Hawthorn blossom that decorate Britain with such lavish affection in spring |
scampering hare |
the old orchard |
bluebells in the wood behind |
Perhaps one of my favourites - cow parsley |
Under the small copse of the cherry trees that lie by the road there are extensive patches of snowdrops, as there are in the church yard.
Friday, February 2, 2018
2nd February - an explanation
To take up from yesterday. Well the meeting was successful to a point, the four of them walked down to the bridge, and lo and behold two barn owls flew over traversing the large verges on either side. Shirley said that in fact at their farm there were 2 to 3 pairs of barn owls which they were very protective over. Also the otters in the river, though one had been killed on the road. As they walked back and stopped outside our house, J pointed to the stag pipe across the road, put in probably late 19th century which took its water from a spring on the hill. J wanted to get rid of it but Paul stepped in and said what about Nelson?. Nelson lives on a small piece of land surrounded by his animals and lives in an old caravan and the stag pipe is his only source of water. Paul jokingly said we thought of 'dressing' it as it is Imbolc today - funny looks all round;)

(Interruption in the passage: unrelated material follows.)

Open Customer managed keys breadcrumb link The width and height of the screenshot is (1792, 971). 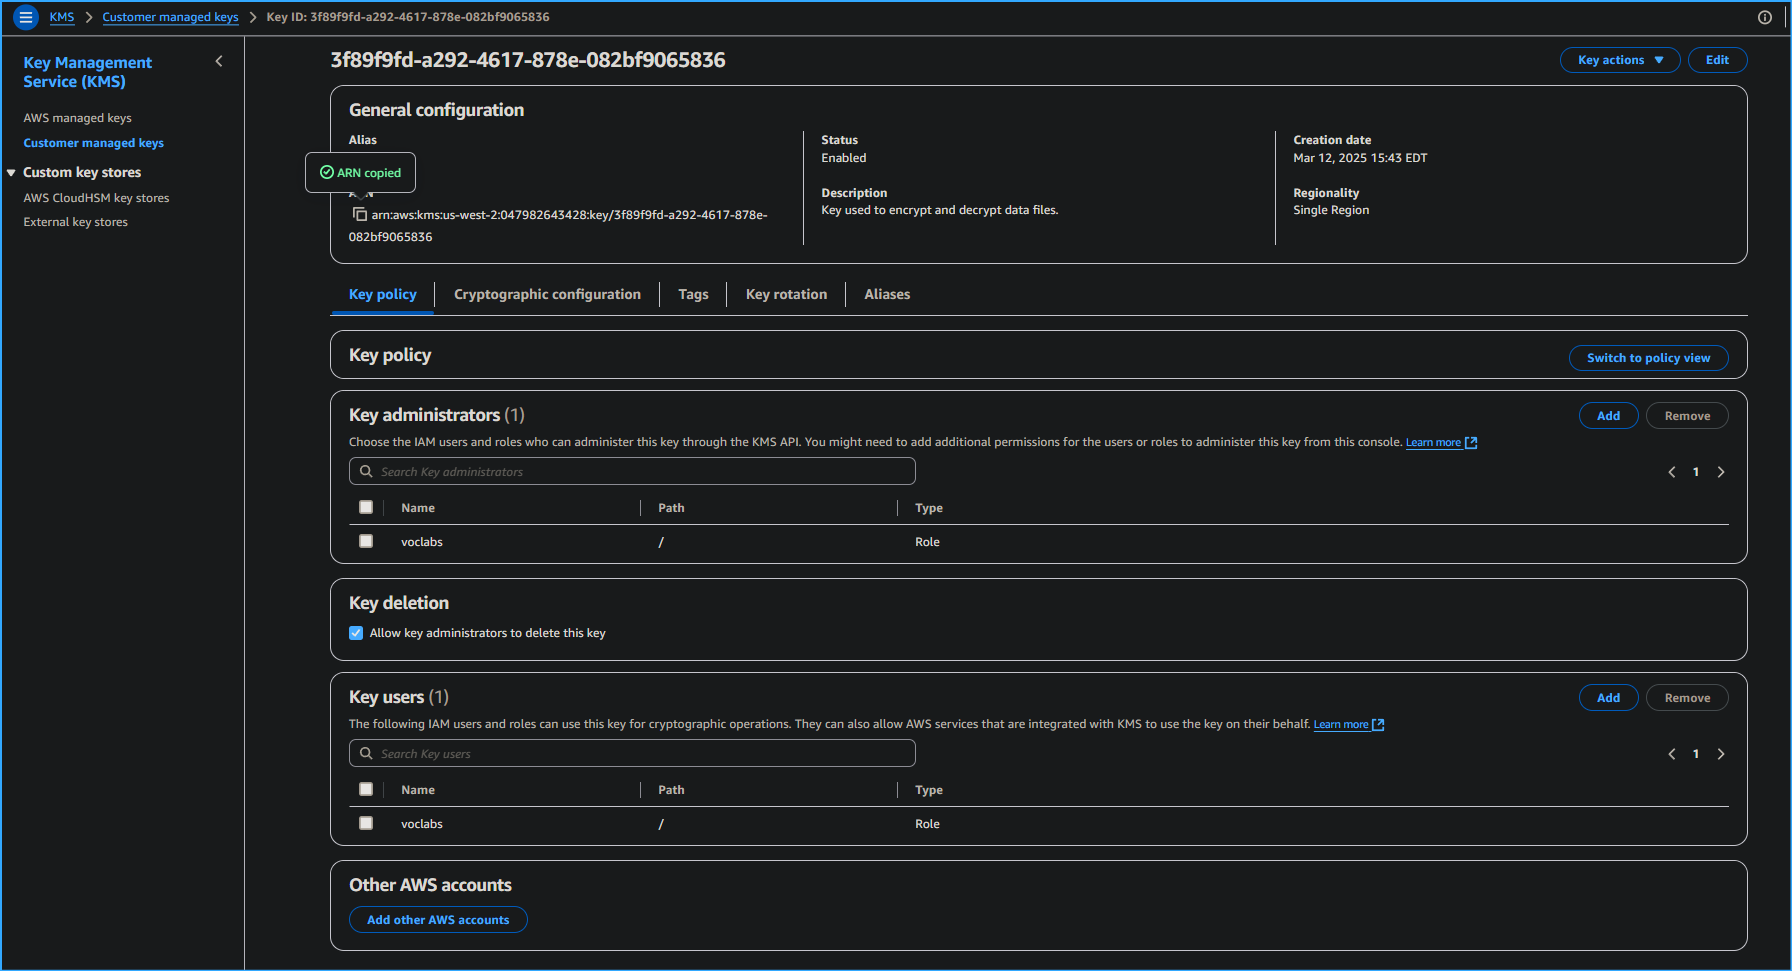pyautogui.click(x=170, y=17)
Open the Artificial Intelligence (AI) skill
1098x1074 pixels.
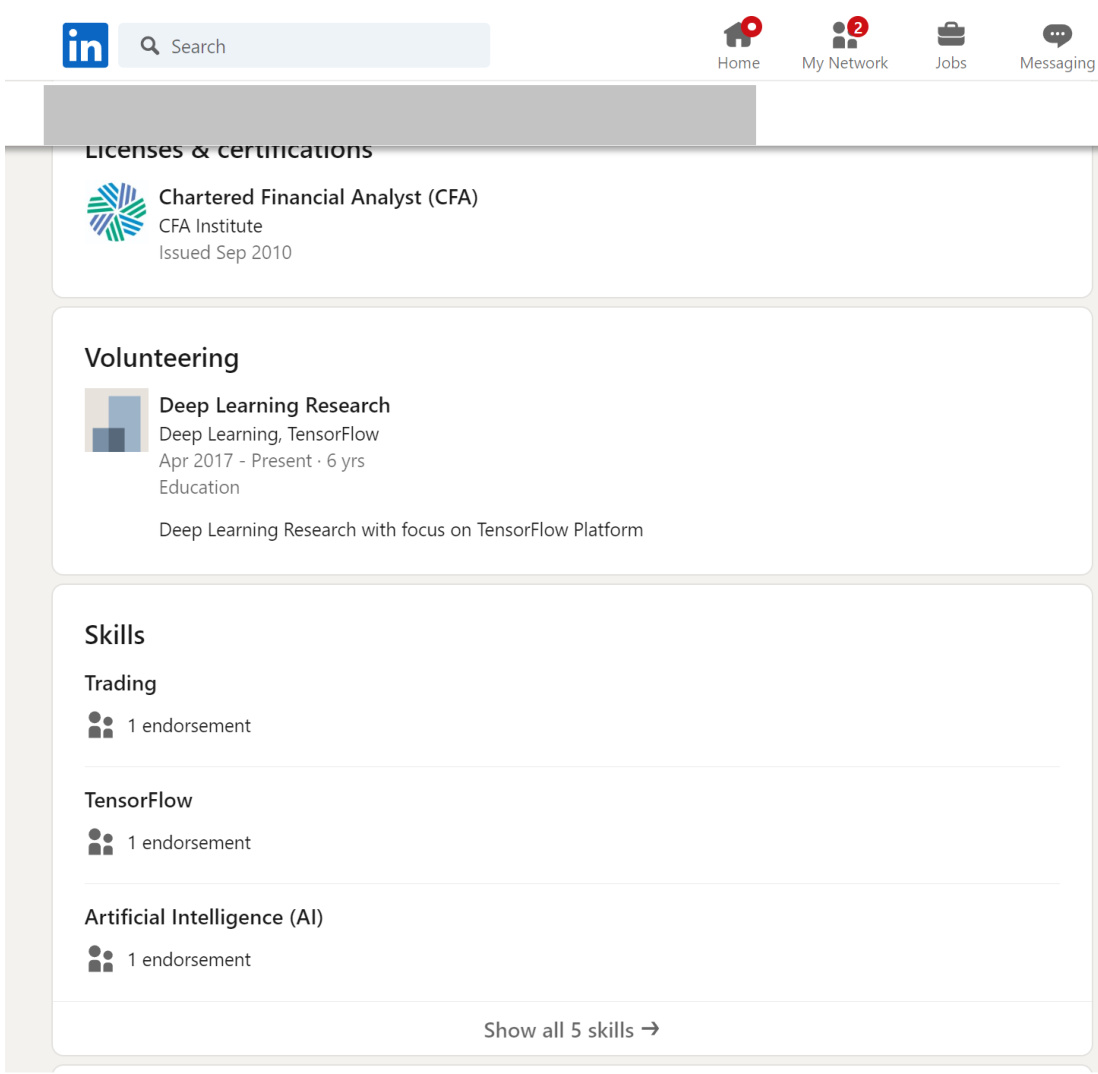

I would not consider us pagans but we acknowledge the fact that it is part of our modern culture, just as christianity slowly fades something is needed to fill in the gap. Remember Gaia, that whole encompassing belief that the Earth on which we live is alive and manages its systems, the theory put forward by James Lovelock that the earth is self-adjusting, well a whole new religion and environmental movement began.
So historically, and I am going to go back to a wonderfully Irish named author for you, Proinsias MacCana - Celtic Mythology. Now if you inhabit the world of historians or archaeologists, they will foam at the mouth for the wrong introduction of the word 'Celtic', ignore their mealy-mouthed approach, live in the world and take comfort in myths and legends that have fallen down the centuries, traces of which can be found in our churches which had a bloody hard time stamping out paganism ;)
Once I lived in the city of Bath, whose Roman history encompassed a female Celtic divinity call Sulis, and the Romans being astute aligned her with their goddess Minerva, goddess of craft and many other things, well MacCana tells the Irish tale of Saint Bride or Brighid, who also follows the same pattern of adaptation in Ireland, (the mother goddesses), where many of the great Celtic tales were written down.
''Brighid was first mentioned by Cormac's Glossary (900 AD) she was an expert in filidhecht - in other words poetry and traditional learning in general, as well as divination and prophecy...
Saint Brighid had a close connection with livestock and the produce of the earth, and her feast day was 1st February coinciding with Imbolc.
She was born, we are told, at sunrise neither within nor without a house, is fed from the milk of a red and white cow (a supernatural cow), hangs her wet cloak on the rays of the sun....."
I could go on, Saint Brighid also tends an eternal sacred fire with the help of nineteen nuns, which of course links her with Minerva at Bath who also kept a constant sacred fire - imitation, or at least the limitation of their lives.
Here Colette of Bealtine Cottage explains her interpretation for me slightly over the top but it lies at the heart of the modern day belief. And, perhaps more importantly is joyous. Perhaps in this time of feminism such things are better left to their own devices - but still.